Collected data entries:
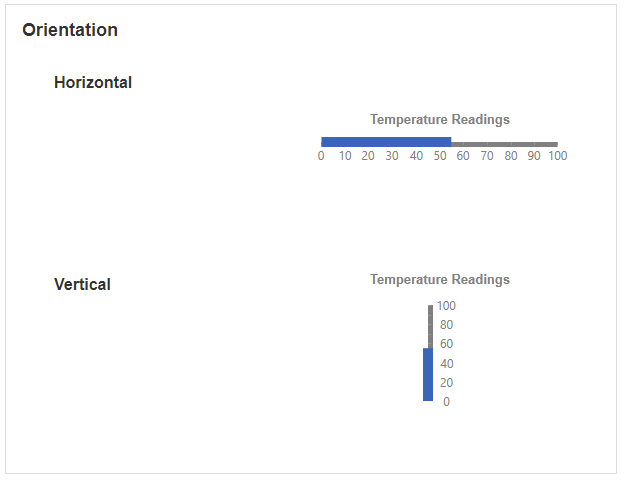
Task: Click the 60 label on vertical scale
Action: [446, 344]
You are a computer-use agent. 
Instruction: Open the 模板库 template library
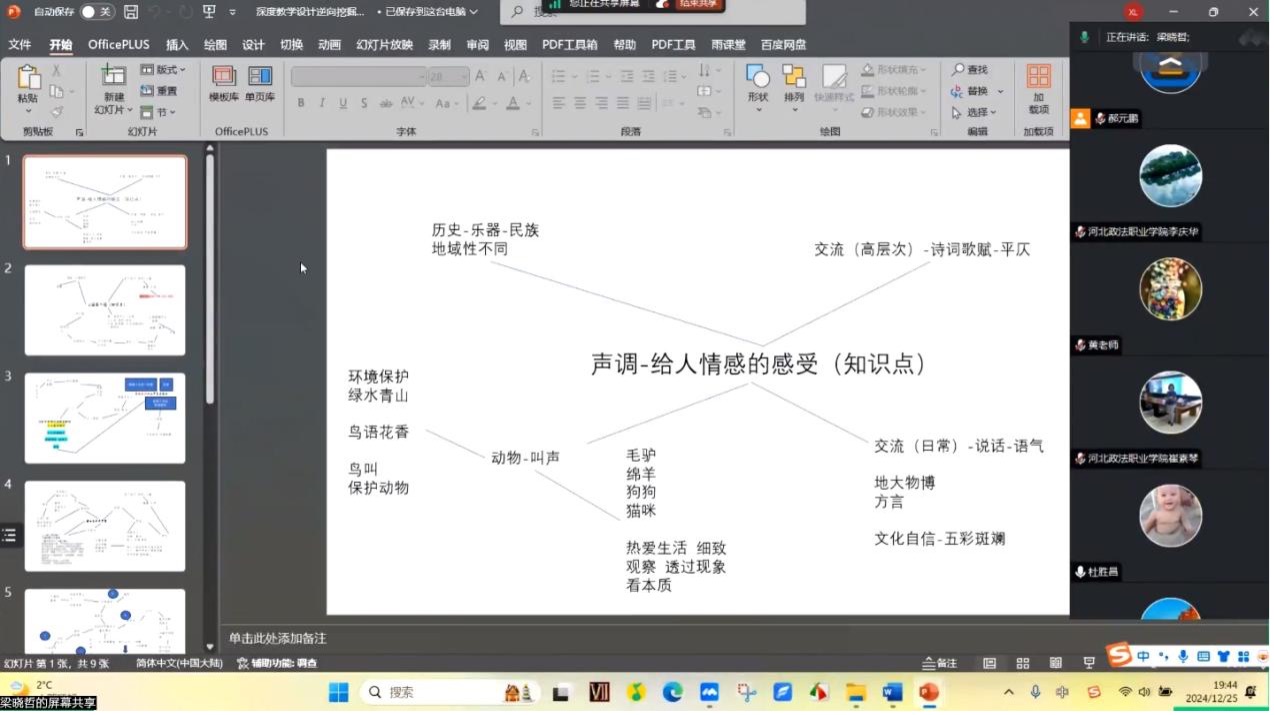(224, 82)
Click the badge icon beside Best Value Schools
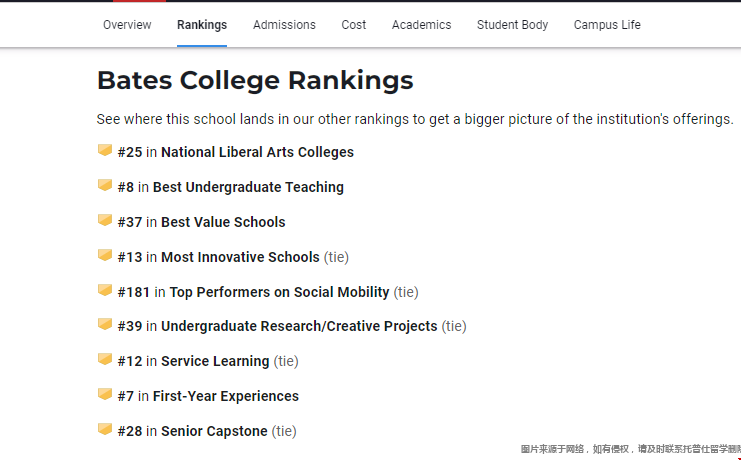This screenshot has width=741, height=460. [105, 221]
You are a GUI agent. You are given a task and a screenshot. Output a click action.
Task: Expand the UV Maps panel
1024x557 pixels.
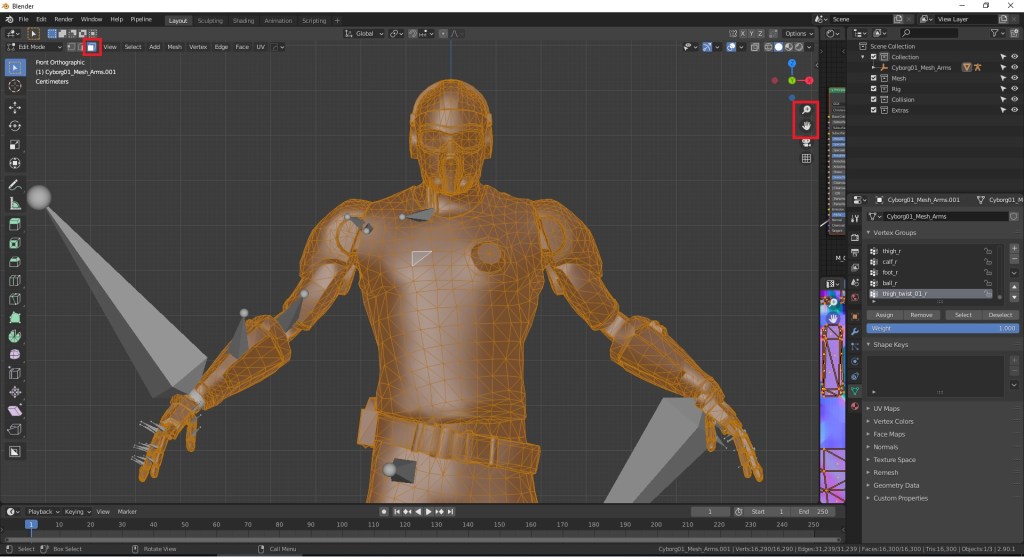(x=887, y=409)

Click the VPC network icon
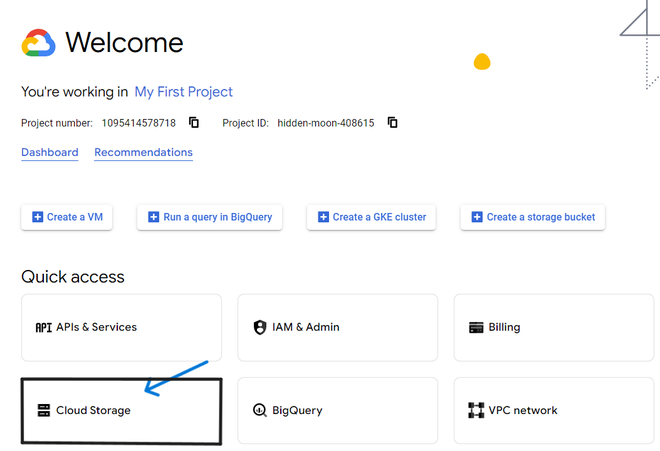[x=476, y=410]
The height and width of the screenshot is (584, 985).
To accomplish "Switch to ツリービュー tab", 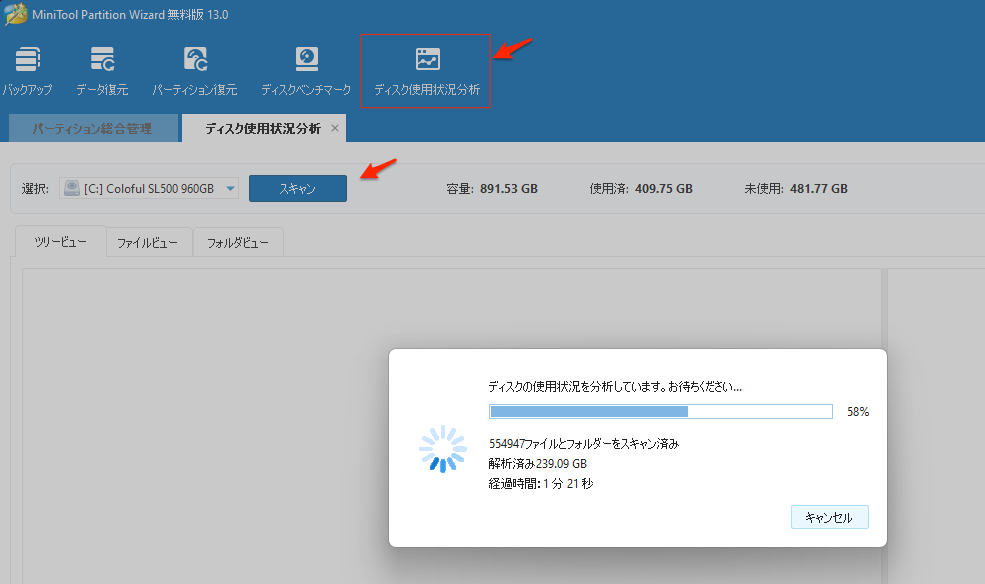I will [61, 243].
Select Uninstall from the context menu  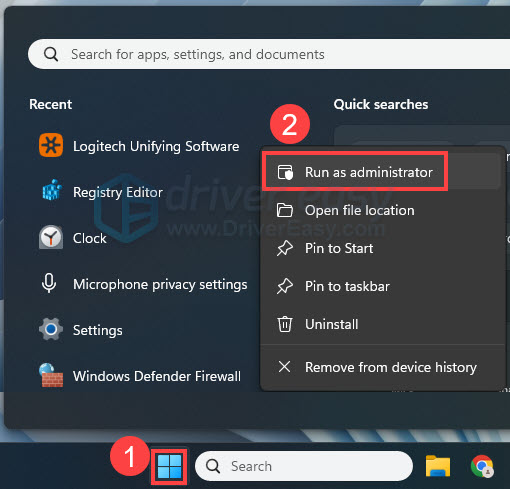click(381, 324)
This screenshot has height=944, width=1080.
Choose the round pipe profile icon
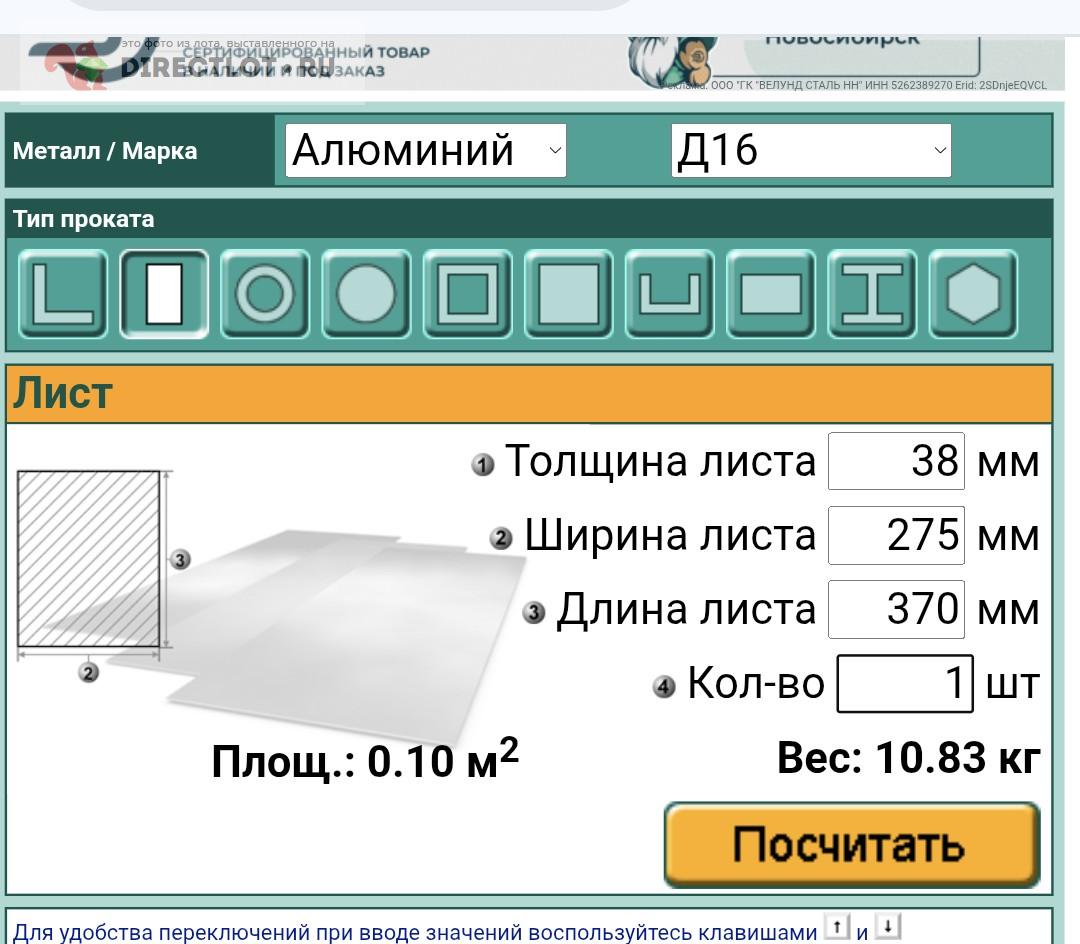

= WORK ORDER =
Pull every line containing "agent" out of the records.

= RESPONSE =
You are a computer-use agent. 
You are a GUI agent. You are given a task and a screenshot. Output a click action.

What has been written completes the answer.